In addition to including organizations like these in discussions on abortion and sex education, President Obama in early June appointed Alexia Kelley, an antichoicer and executive director of Catholics in Alliance for the Common Good, to head the Center for Faith-Based and Neighborhood Partnerships.
James Wagoner, president of Advocates for Youth, says that while there are reasons to be optimistic, "there are also reasons to be vigilant.... It would be a mistake to assume that the election of Obama and a Democratic Congress means failed abstinence-only programs will be eliminated." Wagoner says that now is not the time to "sit back and put our feet up," and he notes that programs stemming from the virginity movement are not just about public health but about "very negative gender stereotypes, promoting homophobia and undermining rights to information and education."

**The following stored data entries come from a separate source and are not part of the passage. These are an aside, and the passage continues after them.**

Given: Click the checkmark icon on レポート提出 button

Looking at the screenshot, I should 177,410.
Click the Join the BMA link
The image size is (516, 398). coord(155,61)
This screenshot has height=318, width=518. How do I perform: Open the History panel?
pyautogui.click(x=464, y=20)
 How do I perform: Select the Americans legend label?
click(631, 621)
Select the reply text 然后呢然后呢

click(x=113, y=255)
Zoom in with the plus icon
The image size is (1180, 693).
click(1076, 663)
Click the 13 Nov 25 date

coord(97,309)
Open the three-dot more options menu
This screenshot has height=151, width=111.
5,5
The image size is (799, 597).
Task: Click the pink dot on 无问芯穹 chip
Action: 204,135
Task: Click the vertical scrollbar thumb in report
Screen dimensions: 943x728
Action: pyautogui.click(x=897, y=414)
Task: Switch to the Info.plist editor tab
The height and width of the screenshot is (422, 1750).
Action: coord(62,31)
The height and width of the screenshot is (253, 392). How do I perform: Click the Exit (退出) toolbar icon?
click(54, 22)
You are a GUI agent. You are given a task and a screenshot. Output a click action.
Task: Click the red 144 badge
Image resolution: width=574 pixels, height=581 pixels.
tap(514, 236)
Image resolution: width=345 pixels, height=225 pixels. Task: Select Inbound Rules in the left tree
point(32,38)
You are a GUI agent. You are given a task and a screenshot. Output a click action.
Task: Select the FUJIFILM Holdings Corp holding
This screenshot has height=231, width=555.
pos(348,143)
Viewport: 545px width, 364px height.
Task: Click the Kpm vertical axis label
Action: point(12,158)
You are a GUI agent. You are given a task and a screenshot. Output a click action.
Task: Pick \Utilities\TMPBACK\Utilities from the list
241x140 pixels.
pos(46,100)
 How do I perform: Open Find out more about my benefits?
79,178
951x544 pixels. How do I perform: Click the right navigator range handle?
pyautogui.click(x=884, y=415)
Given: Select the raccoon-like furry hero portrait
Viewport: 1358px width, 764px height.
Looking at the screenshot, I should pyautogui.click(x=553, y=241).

So while the virginity movement re-evaluates its image and messaging, progressives have to be just as prepared to battle back with renewed energy, with an eye toward legislative and policy gains and toward assuring that these groups don't regain their cultural footing. As Wagoner points out, this is about a lot a more than bad-faith messages about condoms and pregnancy. It's about stopping a movement committed to the regression of women's rights, enforcing gender norms and teaching America's youth--especially young women--that sexuality is wrong, dirty and dangerous.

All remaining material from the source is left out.